The Council Pay My Rent II

Just received two - two! - BENEFIT DECISION NOTICES, dated one day apart, in the post after having submitted a new letter from my landlord. Got the review I asked for and the result is I'm back to the council paying my whole rent with the amount for bills included. This leaves me with a dilemma. My understanding is that utility bills etc should not be included in calculating my benefit (which is fair enough I suppose). The whole point of my recent decrease in benefit was that they'd been over paying me.
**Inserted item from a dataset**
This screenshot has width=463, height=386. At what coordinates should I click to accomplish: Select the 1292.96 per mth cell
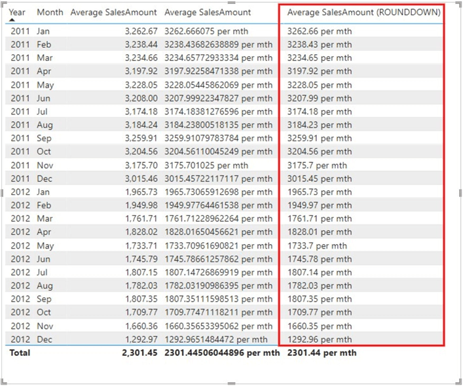(x=319, y=340)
So what to do? I don't have direct contact with the person making the calculation and neither does anyone that I talk to at the council - theoretically the rules are iron clad and just applied by the anonymous drone who makes the calculation. I have very little say in their decisions as I found out a month ago. Then it meant losing £15 a week, this month it means getting that back. I rang up the council to clarify what I'm getting now - it took 30 mins on hold (only the unemployed could possibly have the time to be able to get through to them). I wonder if it was something to do with being on both Income Support and Disability Living Allowance - I think that entitles me to a higher level of support.
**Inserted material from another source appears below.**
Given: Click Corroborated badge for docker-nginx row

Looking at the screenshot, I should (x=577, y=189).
A recent appeal court ruling says that Councils cannot reclaim any over-payments that result from a council mistake. See the Daily Mail report: Taxpayer foots £1bn benefits blunder bill as claimants told they don't have to return overpayments (they are not the most sympathetic paper to our plight, but came up first on Google).

My inclination is to keep my head down. I can't say I understand how they operate and every time I have any contact with them I both learn something new and find I was misinformed the last time I contacted them. It's incredibly stressful getting mucked about like this. I have resigned myself to being poorer, and I'm loath to kick off the whole process again if I don't have to.

It's not entirely ethical I suppose, but on balance I think I'm not going to ask them to consider paying me less. It's not a huge amount, and I do not live an extravagant life. It means I can put a little aside for those new winter boots I'll be needing before long.